-- Start of PROVIDED RECORDS --
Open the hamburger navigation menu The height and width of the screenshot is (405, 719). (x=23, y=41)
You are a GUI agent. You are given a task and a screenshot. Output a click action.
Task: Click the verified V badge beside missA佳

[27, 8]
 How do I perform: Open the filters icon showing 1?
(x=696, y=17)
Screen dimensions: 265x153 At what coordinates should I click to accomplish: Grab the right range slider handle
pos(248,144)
-- End of PROVIDED RECORDS --
* _EXERCISE GOAL_:
Reproduce all of the material above, substituting "range control" for "range slider" and leaving every other word unchanged.

* _SOLUTION TO THIS TASK_:
Open the hamburger navigation menu The height and width of the screenshot is (405, 719). (x=23, y=41)
You are a GUI agent. You are given a task and a screenshot. Output a click action.
Task: Click the verified V badge beside missA佳

[27, 8]
 How do I perform: Open the filters icon showing 1?
(x=696, y=17)
Screen dimensions: 265x153 At what coordinates should I click to accomplish: Grab the right range control handle
pos(248,144)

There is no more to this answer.